El último tren hacia Europa para el Racing pasa por Villarreal. Después de estar durante buena parte de la temporada pensando en que el sueño de la UEFA era algo posible, al equipo santanderino se le plantea hoy un partido verdaderamente decisivo, quizá, el más importante de toda la Liga.
Todas sus opciones de hacer historia y acabar jugando una competición europea pasan por ganar al 'Submarino Amarillo'. No hay otra alternativa. Si el Racing gana, se mantiene vivo en la pugna por la UEFA. Si pierde
Después de haber mantenido una trayectoria descendente en la últimas jornadas tanto en juego como en resultados -en los últimos cuatro partidos sólo ha sumado dos puntos-, el Racing intentará hoy reencontrarse consigo mismo, la única fórmula efectiva para poder pensar en sacar algo positivo de El Madrigal, un campo del que, por otra parte, el equipo cántabro está acostumbrado a regresar con la derrota -sólo ha ganado un partido de los seis que ha disputado-.

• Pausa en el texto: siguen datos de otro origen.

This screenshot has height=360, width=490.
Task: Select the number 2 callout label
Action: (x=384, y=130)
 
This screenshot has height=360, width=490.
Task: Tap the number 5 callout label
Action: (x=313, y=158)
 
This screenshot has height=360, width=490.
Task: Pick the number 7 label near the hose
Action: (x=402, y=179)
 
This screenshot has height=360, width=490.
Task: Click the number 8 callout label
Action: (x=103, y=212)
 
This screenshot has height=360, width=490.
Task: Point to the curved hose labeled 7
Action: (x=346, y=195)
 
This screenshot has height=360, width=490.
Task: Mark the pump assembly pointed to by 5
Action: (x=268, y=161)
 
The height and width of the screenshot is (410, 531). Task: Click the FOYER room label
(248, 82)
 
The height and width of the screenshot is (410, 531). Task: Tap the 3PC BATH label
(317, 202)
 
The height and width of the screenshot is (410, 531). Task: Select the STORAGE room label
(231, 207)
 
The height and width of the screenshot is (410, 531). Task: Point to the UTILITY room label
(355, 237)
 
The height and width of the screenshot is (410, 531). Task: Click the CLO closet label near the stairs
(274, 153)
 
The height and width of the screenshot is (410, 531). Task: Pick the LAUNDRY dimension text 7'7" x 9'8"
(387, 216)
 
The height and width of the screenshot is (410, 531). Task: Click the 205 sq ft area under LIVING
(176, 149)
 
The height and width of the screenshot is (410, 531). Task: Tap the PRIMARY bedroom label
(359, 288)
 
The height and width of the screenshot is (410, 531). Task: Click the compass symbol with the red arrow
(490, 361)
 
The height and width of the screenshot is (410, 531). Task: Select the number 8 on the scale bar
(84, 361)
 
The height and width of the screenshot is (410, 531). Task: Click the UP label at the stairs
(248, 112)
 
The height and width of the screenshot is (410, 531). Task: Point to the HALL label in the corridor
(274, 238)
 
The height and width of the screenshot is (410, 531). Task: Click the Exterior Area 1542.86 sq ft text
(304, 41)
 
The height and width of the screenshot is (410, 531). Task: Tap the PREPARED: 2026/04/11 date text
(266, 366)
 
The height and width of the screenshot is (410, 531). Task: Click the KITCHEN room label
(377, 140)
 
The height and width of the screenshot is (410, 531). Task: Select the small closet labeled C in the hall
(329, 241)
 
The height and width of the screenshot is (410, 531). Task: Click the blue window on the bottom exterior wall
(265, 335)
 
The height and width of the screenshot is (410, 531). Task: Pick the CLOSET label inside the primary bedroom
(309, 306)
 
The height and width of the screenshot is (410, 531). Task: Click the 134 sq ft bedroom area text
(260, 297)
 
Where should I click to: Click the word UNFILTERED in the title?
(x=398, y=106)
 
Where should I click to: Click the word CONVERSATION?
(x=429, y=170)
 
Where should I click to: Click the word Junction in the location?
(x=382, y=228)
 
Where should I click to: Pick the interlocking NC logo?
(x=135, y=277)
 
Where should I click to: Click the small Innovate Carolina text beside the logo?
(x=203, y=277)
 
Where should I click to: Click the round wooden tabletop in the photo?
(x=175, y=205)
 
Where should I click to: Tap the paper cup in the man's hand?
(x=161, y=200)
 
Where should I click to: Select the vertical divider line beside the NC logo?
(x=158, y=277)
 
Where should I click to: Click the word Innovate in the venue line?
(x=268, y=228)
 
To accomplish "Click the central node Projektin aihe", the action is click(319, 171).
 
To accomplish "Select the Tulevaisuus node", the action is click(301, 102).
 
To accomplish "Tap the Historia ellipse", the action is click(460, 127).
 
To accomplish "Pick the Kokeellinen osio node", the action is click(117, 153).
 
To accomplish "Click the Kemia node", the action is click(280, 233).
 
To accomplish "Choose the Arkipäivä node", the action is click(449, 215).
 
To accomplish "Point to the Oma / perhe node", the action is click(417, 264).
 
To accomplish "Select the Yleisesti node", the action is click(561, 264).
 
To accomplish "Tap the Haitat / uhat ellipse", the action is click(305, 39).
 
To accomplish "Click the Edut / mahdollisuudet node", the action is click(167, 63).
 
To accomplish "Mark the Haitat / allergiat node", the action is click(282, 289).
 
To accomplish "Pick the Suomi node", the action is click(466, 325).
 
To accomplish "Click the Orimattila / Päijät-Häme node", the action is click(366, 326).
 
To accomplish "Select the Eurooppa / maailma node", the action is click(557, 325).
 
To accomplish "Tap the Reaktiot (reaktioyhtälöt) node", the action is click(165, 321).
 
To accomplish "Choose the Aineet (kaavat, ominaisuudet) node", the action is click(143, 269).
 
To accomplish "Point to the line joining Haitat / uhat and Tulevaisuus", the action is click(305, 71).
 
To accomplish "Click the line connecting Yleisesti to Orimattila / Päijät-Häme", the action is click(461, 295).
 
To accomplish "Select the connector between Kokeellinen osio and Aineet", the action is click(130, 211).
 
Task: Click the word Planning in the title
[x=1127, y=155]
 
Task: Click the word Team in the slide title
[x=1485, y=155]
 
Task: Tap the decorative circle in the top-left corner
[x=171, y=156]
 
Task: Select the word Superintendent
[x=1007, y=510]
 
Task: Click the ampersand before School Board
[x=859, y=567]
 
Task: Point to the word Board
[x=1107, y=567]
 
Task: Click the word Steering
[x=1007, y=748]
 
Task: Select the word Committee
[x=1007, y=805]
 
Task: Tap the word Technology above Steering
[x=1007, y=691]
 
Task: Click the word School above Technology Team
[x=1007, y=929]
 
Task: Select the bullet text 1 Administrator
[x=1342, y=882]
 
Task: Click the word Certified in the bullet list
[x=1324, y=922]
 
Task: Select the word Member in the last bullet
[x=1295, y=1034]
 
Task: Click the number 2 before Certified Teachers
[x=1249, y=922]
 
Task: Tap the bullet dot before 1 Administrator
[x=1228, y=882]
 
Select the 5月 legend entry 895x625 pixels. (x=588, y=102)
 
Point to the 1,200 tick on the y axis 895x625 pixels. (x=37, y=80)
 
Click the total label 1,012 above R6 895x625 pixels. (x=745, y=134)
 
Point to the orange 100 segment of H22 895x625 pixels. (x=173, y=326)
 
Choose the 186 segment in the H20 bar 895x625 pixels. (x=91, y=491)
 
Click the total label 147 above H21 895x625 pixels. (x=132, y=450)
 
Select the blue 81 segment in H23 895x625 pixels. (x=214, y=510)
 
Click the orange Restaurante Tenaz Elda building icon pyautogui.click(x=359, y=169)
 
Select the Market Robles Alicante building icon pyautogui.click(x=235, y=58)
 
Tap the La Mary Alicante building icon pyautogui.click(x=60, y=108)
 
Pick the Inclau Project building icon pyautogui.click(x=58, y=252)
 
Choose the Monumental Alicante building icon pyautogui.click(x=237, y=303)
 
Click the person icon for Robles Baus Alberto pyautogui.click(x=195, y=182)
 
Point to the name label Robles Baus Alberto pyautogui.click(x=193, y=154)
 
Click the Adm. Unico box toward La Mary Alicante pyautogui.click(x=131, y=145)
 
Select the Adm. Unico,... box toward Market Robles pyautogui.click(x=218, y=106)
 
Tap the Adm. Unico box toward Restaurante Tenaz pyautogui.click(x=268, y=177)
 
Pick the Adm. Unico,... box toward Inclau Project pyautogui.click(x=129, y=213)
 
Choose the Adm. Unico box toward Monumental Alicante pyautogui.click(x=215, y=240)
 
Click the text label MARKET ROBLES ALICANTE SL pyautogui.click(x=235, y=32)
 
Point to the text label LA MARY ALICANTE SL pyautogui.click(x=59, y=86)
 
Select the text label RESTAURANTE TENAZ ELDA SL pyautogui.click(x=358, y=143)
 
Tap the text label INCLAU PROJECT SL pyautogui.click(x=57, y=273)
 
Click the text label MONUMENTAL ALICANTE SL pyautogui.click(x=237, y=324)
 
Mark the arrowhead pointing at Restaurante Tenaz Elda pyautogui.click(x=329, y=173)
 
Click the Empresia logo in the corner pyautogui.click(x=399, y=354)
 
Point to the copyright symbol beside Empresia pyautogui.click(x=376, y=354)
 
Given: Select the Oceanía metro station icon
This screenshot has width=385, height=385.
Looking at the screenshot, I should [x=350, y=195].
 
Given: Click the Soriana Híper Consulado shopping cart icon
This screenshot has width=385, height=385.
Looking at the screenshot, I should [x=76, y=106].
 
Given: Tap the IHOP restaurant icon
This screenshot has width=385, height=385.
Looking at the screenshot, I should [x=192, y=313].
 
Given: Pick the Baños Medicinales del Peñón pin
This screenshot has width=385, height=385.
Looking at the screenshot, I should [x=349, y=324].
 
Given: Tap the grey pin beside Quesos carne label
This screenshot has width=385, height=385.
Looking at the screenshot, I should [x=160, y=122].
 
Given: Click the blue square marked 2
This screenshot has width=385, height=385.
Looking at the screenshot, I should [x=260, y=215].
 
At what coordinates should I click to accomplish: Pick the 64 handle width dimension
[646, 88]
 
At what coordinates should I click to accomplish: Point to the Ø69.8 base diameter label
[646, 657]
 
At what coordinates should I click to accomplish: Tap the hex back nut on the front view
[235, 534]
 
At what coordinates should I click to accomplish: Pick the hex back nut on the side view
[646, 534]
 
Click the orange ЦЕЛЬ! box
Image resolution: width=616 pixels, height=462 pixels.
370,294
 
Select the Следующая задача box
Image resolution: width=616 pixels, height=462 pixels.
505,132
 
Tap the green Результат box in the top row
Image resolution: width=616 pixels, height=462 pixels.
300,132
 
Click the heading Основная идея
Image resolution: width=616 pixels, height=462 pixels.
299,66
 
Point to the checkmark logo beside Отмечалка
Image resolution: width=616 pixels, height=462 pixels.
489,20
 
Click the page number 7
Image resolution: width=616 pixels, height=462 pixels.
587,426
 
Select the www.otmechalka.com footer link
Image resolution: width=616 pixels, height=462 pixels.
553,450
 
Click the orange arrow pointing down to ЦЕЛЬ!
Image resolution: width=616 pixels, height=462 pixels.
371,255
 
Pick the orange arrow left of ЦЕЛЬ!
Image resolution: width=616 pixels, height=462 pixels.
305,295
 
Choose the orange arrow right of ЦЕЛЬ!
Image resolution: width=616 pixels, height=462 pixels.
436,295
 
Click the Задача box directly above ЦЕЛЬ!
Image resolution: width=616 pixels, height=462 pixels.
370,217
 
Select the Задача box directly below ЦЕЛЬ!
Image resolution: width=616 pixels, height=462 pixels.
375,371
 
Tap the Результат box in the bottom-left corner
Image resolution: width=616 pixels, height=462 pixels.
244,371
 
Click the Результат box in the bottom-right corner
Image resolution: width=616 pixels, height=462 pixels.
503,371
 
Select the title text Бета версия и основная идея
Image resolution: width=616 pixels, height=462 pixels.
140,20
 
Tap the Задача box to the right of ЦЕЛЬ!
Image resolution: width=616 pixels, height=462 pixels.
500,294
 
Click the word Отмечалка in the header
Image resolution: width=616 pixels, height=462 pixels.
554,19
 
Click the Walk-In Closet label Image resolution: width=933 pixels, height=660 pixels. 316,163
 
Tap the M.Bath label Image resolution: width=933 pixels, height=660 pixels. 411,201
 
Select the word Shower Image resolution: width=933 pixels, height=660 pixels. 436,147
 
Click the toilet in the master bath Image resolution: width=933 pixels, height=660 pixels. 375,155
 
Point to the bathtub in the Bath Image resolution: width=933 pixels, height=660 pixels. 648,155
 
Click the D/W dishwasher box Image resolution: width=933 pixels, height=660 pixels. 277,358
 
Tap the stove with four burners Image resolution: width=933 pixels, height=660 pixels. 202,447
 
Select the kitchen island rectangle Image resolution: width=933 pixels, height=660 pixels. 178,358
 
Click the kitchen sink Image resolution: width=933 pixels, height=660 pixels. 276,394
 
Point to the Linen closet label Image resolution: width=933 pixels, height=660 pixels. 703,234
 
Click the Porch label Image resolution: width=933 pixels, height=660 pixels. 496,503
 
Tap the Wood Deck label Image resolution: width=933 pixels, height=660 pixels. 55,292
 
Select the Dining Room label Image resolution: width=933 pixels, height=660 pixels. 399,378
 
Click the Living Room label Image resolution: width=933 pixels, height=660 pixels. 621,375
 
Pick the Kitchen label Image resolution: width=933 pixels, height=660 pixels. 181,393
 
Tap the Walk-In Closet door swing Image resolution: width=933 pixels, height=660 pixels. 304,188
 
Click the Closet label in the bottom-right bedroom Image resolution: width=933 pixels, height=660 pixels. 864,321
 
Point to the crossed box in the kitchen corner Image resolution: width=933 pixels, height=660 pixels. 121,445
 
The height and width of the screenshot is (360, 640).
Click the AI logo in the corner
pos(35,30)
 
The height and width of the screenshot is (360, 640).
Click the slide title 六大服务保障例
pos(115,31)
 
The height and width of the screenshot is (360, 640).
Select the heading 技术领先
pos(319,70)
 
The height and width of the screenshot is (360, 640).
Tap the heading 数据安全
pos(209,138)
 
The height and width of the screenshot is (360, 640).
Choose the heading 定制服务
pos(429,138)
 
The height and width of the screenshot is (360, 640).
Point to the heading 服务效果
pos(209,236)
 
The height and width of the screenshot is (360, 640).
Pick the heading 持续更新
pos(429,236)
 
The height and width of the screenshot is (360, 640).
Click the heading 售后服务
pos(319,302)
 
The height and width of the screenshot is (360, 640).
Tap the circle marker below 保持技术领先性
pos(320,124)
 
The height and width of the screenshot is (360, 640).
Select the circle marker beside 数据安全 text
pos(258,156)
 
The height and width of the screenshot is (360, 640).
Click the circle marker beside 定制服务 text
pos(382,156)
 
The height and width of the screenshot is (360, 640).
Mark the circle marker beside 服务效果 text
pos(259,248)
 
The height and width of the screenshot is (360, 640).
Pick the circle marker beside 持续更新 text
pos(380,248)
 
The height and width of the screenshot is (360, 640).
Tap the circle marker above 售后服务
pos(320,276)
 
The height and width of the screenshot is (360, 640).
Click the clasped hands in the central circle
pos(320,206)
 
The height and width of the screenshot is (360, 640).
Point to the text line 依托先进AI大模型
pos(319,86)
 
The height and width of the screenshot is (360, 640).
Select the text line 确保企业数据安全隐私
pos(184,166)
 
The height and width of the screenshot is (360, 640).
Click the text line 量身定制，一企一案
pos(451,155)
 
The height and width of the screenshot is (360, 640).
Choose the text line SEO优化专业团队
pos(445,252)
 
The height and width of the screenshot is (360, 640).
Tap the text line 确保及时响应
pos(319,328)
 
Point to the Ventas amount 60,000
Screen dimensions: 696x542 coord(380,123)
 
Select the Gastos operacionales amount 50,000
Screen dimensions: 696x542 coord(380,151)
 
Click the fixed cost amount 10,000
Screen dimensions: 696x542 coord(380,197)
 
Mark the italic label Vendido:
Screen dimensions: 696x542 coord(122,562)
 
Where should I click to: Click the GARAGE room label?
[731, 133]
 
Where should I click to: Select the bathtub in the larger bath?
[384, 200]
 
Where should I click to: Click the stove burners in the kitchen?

Pero no todo iban a ser problemas para el Racing. El hecho de que los árbitros estén sumidos en un conflicto con la Federación ha permitido a Miguel Ángel Portugal contar con dos hombres fundamentales en su esquema y que,, en principio, no iban a poder jugar por acumulación de amonestaciones. Con Zigic y Vitolo a sus órdenes, el técnico racinguista tendrá que hacer un único cambio en su 'once' habitual. La tarea no es sencilla, ya que el hombre a sustituir es Pedro Munitis, uno de los baluartes del equipo.A Portugal se le presentan varias opciones, aunque la que parece que tiene más opciones es la de Balboa, un jugador que puede sacar provecho de su velocidad y de su calidad técnica en la zona de la media punta.
Al margen de quién acompañe a Zigic, Portugal podrá mantener a su equipo de gala, es decir, el formado por Toño, fijo en la portería; Pinillos, Rubén, Garay y Oriol, que formarán la línea defensiva; Scaloni, Vitolo, Colsa y Serrano, en el centro del campo; y Zigic y, posiblemente, Balboa, en el ataque.
Ante sí, el Racing tendrá a un rival verdaderamente complicado. El Villarreal que entrena Manuel Pellegrini no es sólo un grupo de buenos jugadores, algo que salta a la vista, sino que, al menos en el último tramo de la temporada, se está mostrando como un engranaje bien engrasado. Y la prueba más evidente la encontramos en los últimos resultados cosechados por los castellonenses, que cuentan sus últimos cuatro partidos como victorias.
El equipo villarrealense, pese a su irregular inicio de campaña, se muestra como un bloque compacto en el que destaca, por un lado, la contundencia de su centro del campo y, por otro, la calidad de sus jugadores de ataque, entre los que Forlán brilla con luz propia.
Sin embargo, el hecho de que esté pasando por un buen momento no le convierte en un enemigo invencible para los cántabros, que ya han dado muestras en la presente campaña de poder ganar en cualquier campo y a cualquier equipo.